Just ran the same WebSocket load tests with #SiteJS on a 2 vCPU VPS with 2GB RAM and it started dropping messages (1 message/sec) at around 10K concurrent connections.
I’m more than happy with that as a starting point. (That’s not what we need to optimise. For context, I have 7.24K followers on the fediverse after 3 years. We won’t start hitting those limits on the #SmallWeb for a while.) ;)
Videos, etc., at: https://twitter.com/aral/status/1345734023658745866
@aral The limits are set by Mastodon https://github.com/tootsuite/mastodon/blob/master/app/models/media_attachment.rb#L153-L157
I believe the reasoning for this is for one instance not allow 1GB video and another 5MB. Besides creating "special" instances it also would not fully federate between an instance where large videos are allowed and an instance with small videos.
This way every Mastodon instance follows the same limits (as long as the admin didn't hardcode a change to those values).

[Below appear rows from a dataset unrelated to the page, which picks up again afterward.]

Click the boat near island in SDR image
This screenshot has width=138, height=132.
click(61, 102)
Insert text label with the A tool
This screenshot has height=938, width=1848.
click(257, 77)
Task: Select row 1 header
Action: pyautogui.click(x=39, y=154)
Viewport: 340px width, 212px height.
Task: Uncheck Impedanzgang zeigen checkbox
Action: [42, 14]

@mastohost Don’t disagree. I do wonder, however, if more processing could be done server side so that a < 30 second video captured on a modern mobile phone fits the limits (the issue is that modern phones have stellar resolution so they’d need to be resampled/recompressed).
@aral It would make sense, at least for uploads done via the web interface of Mastodon. Other software could probably manage that compressing client side.
Having said that, I have spent so many hours dealing with ffmpeg issues...
@aral @mastohost We did historically up the limits when a new generation of iPhones dropped because ideally mobile videos should just work but it’s complicated, the bigger they are, the more resources it takes to process it server-side.
@SuperDicq @aral @mastohost Probably not in the browser, though native apps should be able to
@aral Obviously, the cost of allowing concurrent streaming of large videos is high and would increase the cost for someone running a Mastodon instance.
I do think these limits make sense. Not sure if the values are ideal but there should be a small limit to make possible running a Mastodon instance on a low cost set up.